Dalam komentarnya yang dikutip
Reuters, Lavrov mengatakan 2,8 juta orang di Ukraina telah meminta untuk dievakuasi ke Rusia.
Upaya untuk mengevakuasi warga sipil dari beberapa daerah garis depan, termasuk pelabuhan selatan Mariupol yang terkepung, telah berulang kali gagal, dengan masing-masing pihak saling menyalahkan.

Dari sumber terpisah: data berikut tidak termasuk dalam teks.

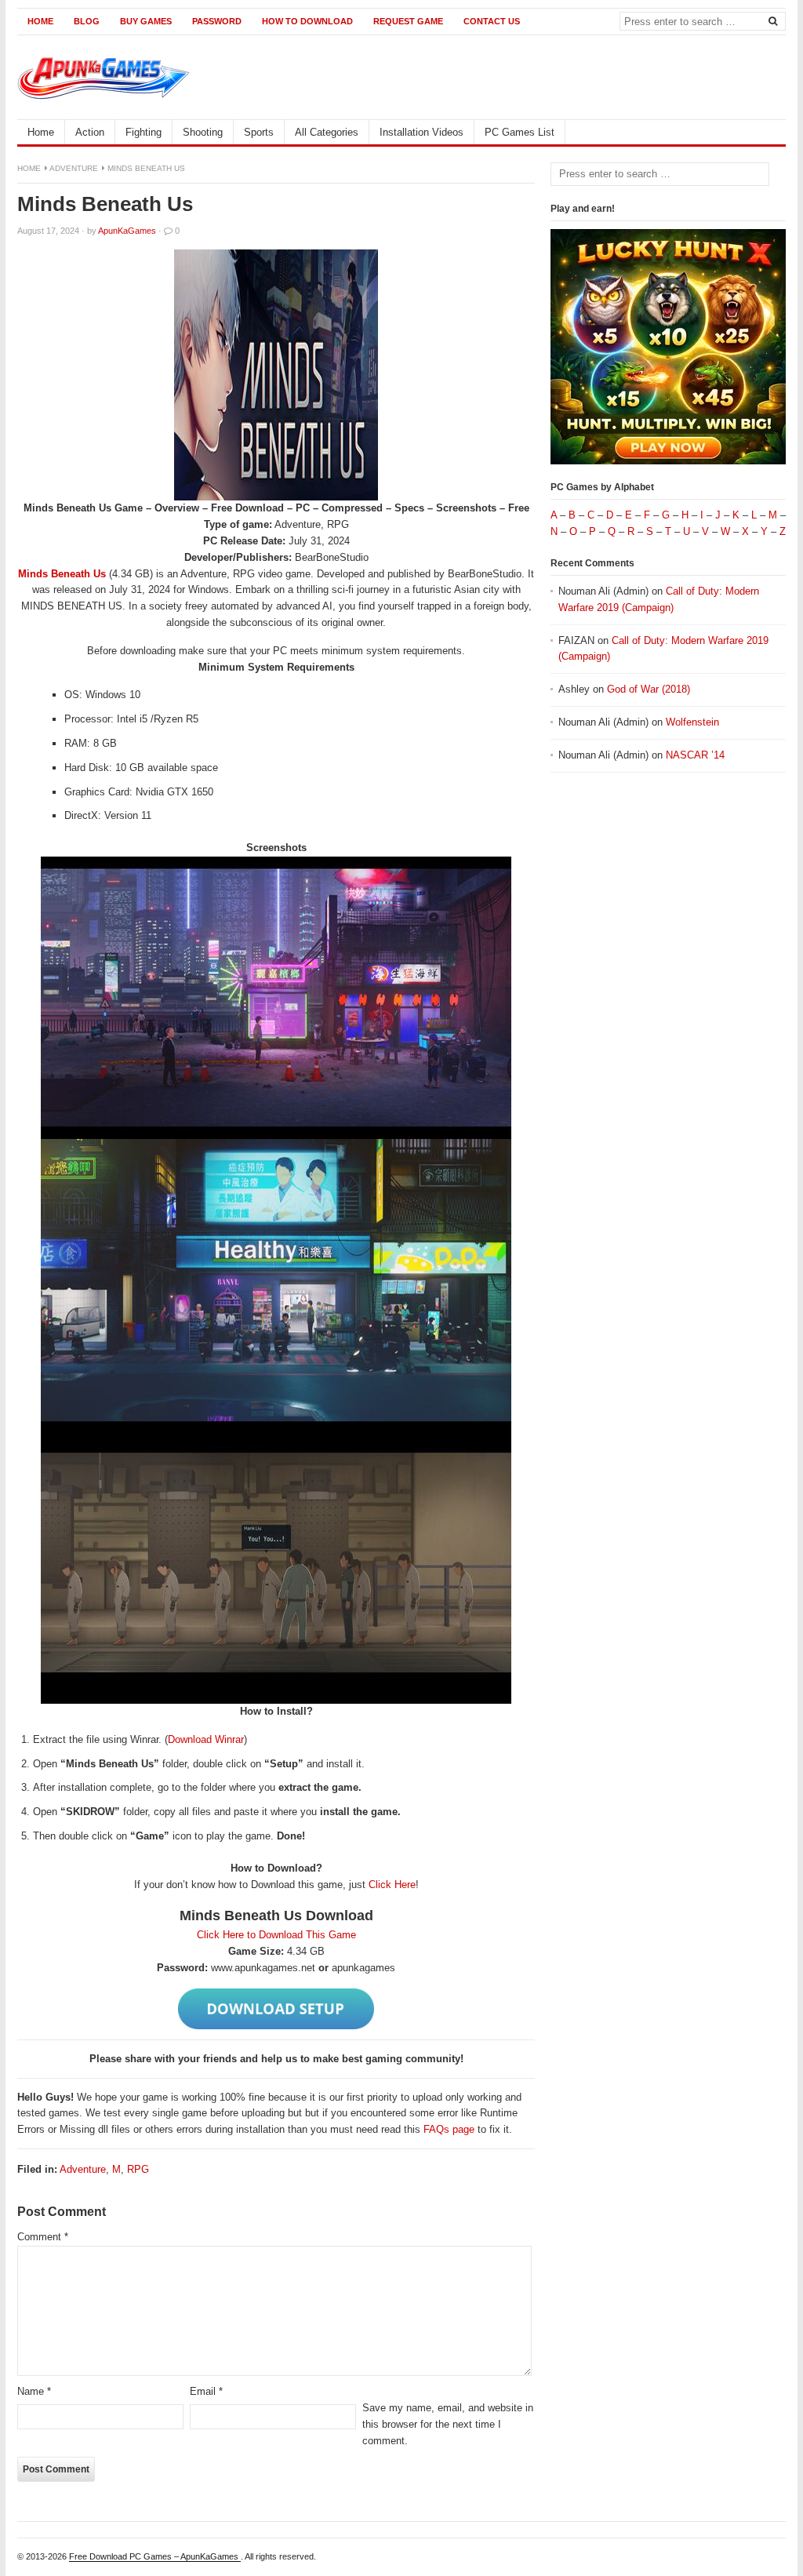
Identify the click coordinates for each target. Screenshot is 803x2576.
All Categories (326, 132)
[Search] (772, 20)
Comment (42, 2237)
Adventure (73, 168)
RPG (138, 2169)
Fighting (143, 132)
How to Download (307, 21)
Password (217, 21)
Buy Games (146, 21)
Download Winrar (206, 1739)
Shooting (203, 132)
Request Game (408, 21)
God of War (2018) (648, 689)
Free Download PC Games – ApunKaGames (155, 2556)
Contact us (491, 21)
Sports (259, 132)
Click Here (392, 1884)
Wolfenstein (692, 722)
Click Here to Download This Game (276, 1935)
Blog (87, 21)
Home (40, 21)
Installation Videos (421, 132)
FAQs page (448, 2129)
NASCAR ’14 (695, 755)
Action (89, 132)
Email (206, 2391)
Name (34, 2391)
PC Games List (519, 132)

Ia juga mendesak agar Amerika Serikat (AS) dan NATO berhenti mengirim senjata ke Ukraina.
"Dengan secara terbuka menyatakan dukungan untuk rezim Kyiv, negara-negara NATO melakukan segalanya untuk mencegah berakhirnya operasi melalui perjanjian politik," kata Lavrov.
Selama ini, Ukraina menyebut Moskow telah dengan paksa mendeportasi ribuan orang ke Rusia.
Menurut data dari PBB, lebih dari 5,4 juta orang telah meninggalkan Ukraina sejak awal invasi. Moskow menyebutnya sebagai "operasi khusus" untuk demiliterisasi dan "denazifikasi" tetangganya. Ukraina dan Barat mengatakan Rusia melancarkan perang agresi yang tidak beralasan.